### AIM:
In the items running from the line containing "Open 재무제표 양식" through the end, change every "info icon" to "information icon" and reproduce only that stretch, leaving everything else intact.

= = = =

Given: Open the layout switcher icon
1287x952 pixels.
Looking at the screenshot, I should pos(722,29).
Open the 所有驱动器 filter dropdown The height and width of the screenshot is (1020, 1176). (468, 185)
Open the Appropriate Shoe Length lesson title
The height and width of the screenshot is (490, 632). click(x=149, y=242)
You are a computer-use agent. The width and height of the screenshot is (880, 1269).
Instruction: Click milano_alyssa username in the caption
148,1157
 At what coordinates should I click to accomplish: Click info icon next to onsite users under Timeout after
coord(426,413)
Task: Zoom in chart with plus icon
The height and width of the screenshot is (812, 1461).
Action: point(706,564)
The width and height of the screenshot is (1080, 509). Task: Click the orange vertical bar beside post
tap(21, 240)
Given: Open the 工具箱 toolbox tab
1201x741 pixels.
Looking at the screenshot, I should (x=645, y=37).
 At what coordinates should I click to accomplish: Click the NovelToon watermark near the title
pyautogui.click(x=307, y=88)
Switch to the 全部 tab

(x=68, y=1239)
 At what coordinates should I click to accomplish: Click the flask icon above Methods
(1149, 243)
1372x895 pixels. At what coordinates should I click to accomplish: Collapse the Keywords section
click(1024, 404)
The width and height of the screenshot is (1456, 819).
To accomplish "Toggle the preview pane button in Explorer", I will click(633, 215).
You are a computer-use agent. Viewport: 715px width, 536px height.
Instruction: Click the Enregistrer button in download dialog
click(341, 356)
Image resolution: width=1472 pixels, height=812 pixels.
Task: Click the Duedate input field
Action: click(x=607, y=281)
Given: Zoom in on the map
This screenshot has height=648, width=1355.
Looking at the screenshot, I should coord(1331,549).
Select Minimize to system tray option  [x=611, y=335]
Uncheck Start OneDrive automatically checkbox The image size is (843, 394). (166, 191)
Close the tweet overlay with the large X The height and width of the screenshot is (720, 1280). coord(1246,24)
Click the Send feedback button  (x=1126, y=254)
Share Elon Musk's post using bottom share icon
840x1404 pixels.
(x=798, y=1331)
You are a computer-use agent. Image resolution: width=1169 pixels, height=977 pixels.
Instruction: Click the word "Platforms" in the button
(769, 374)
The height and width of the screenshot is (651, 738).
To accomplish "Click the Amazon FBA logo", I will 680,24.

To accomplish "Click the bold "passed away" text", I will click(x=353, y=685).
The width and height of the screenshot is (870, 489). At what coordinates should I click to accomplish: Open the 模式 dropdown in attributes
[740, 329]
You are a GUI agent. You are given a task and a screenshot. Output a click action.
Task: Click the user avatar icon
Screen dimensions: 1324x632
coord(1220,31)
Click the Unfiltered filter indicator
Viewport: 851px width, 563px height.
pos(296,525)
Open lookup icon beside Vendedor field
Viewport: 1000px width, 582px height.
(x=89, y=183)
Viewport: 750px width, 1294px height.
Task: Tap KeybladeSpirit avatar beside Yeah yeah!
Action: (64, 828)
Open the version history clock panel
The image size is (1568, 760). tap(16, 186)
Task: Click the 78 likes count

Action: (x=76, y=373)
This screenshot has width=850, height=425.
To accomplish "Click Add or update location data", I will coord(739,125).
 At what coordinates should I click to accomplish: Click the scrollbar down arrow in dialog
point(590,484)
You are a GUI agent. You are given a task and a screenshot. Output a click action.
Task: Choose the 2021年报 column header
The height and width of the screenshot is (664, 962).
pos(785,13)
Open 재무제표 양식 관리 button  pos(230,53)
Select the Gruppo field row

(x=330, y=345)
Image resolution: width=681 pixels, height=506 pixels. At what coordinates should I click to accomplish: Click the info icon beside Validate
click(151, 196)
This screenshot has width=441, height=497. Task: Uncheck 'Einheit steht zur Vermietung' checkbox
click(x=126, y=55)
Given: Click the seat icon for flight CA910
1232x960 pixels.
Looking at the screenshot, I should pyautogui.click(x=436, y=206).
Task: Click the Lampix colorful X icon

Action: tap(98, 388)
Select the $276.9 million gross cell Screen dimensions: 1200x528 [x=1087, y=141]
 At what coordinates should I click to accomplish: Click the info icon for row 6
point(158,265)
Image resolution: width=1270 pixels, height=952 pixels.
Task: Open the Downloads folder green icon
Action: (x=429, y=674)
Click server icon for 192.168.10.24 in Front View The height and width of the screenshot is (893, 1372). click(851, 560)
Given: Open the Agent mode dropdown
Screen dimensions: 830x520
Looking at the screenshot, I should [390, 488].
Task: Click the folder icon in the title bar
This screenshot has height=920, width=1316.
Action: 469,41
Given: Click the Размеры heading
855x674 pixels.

= = = =

### WRITTEN REPLY:
Open 재무제표 양식 관리 button  pos(230,53)
Select the Gruppo field row

(x=330, y=345)
Image resolution: width=681 pixels, height=506 pixels. At what coordinates should I click to accomplish: Click the information icon beside Validate
click(151, 196)
This screenshot has width=441, height=497. Task: Uncheck 'Einheit steht zur Vermietung' checkbox
click(x=126, y=55)
Given: Click the seat icon for flight CA910
1232x960 pixels.
Looking at the screenshot, I should pyautogui.click(x=436, y=206).
Task: Click the Lampix colorful X icon

Action: tap(98, 388)
Select the $276.9 million gross cell Screen dimensions: 1200x528 [x=1087, y=141]
 At what coordinates should I click to accomplish: Click the information icon for row 6
point(158,265)
Image resolution: width=1270 pixels, height=952 pixels.
Task: Open the Downloads folder green icon
Action: (x=429, y=674)
Click server icon for 192.168.10.24 in Front View The height and width of the screenshot is (893, 1372). click(851, 560)
Given: Open the Agent mode dropdown
Screen dimensions: 830x520
Looking at the screenshot, I should [390, 488].
Task: Click the folder icon in the title bar
This screenshot has height=920, width=1316.
Action: 469,41
Given: Click the Размеры heading
855x674 pixels.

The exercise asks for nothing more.